▸ **ABOUT THIS EXERCISE**
Present the data once more in exactly its original form.

Dataset records:
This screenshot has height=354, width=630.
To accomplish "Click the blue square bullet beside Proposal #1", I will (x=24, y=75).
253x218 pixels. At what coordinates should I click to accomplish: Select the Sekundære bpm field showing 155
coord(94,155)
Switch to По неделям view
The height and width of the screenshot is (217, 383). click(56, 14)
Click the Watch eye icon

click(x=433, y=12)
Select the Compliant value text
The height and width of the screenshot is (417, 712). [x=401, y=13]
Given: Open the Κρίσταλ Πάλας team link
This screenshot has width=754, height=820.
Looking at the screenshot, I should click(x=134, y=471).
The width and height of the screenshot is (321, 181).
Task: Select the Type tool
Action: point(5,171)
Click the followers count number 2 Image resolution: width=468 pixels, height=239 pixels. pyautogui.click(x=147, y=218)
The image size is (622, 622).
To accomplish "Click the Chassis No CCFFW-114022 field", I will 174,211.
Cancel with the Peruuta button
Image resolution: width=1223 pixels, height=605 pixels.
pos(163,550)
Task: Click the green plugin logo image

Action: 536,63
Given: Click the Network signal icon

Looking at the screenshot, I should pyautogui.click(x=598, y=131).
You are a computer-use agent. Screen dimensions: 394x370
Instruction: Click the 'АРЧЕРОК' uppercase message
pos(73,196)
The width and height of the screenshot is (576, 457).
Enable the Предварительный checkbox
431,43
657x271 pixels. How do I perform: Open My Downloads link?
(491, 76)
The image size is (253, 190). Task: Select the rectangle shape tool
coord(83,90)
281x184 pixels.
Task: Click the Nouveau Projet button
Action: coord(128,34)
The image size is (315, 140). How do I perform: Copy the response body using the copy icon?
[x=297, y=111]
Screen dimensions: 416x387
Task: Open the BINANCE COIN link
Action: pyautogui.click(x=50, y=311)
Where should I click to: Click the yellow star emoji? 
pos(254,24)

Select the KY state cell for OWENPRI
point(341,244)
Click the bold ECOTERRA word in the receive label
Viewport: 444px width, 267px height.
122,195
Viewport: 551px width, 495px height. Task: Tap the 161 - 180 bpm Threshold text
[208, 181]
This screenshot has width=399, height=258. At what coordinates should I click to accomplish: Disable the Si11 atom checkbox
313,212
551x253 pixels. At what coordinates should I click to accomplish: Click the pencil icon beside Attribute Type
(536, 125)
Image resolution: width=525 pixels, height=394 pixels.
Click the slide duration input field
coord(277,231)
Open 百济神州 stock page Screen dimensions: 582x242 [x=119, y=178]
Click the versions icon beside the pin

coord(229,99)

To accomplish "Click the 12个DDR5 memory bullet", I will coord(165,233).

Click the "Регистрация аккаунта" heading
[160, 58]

▸ **SOLUTION**
This screenshot has height=354, width=630.
To accomplish "Click the blue square bullet beside Proposal #1", I will (x=24, y=75).
253x218 pixels. At what coordinates should I click to accomplish: Select the Sekundære bpm field showing 155
coord(94,155)
Switch to По неделям view
The height and width of the screenshot is (217, 383). click(56, 14)
Click the Watch eye icon

click(x=433, y=12)
Select the Compliant value text
The height and width of the screenshot is (417, 712). [x=401, y=13]
Given: Open the Κρίσταλ Πάλας team link
This screenshot has width=754, height=820.
Looking at the screenshot, I should click(x=134, y=471).
The width and height of the screenshot is (321, 181).
Task: Select the Type tool
Action: point(5,171)
Click the followers count number 2 Image resolution: width=468 pixels, height=239 pixels. pyautogui.click(x=147, y=218)
The image size is (622, 622).
To accomplish "Click the Chassis No CCFFW-114022 field", I will 174,211.
Cancel with the Peruuta button
Image resolution: width=1223 pixels, height=605 pixels.
pos(163,550)
Task: Click the green plugin logo image

Action: 536,63
Given: Click the Network signal icon

Looking at the screenshot, I should pyautogui.click(x=598, y=131).
You are a computer-use agent. Screen dimensions: 394x370
Instruction: Click the 'АРЧЕРОК' uppercase message
pos(73,196)
The width and height of the screenshot is (576, 457).
Enable the Предварительный checkbox
431,43
657x271 pixels. How do I perform: Open My Downloads link?
(491, 76)
The image size is (253, 190). Task: Select the rectangle shape tool
coord(83,90)
281x184 pixels.
Task: Click the Nouveau Projet button
Action: coord(128,34)
The image size is (315, 140). How do I perform: Copy the response body using the copy icon?
[x=297, y=111]
Screen dimensions: 416x387
Task: Open the BINANCE COIN link
Action: pyautogui.click(x=50, y=311)
Where should I click to: Click the yellow star emoji? 
pos(254,24)

Select the KY state cell for OWENPRI
point(341,244)
Click the bold ECOTERRA word in the receive label
Viewport: 444px width, 267px height.
122,195
Viewport: 551px width, 495px height. Task: Tap the 161 - 180 bpm Threshold text
[208, 181]
This screenshot has width=399, height=258. At what coordinates should I click to accomplish: Disable the Si11 atom checkbox
313,212
551x253 pixels. At what coordinates should I click to accomplish: Click the pencil icon beside Attribute Type
(536, 125)
Image resolution: width=525 pixels, height=394 pixels.
Click the slide duration input field
coord(277,231)
Open 百济神州 stock page Screen dimensions: 582x242 [x=119, y=178]
Click the versions icon beside the pin

coord(229,99)

To accomplish "Click the 12个DDR5 memory bullet", I will coord(165,233).

Click the "Регистрация аккаунта" heading
[160, 58]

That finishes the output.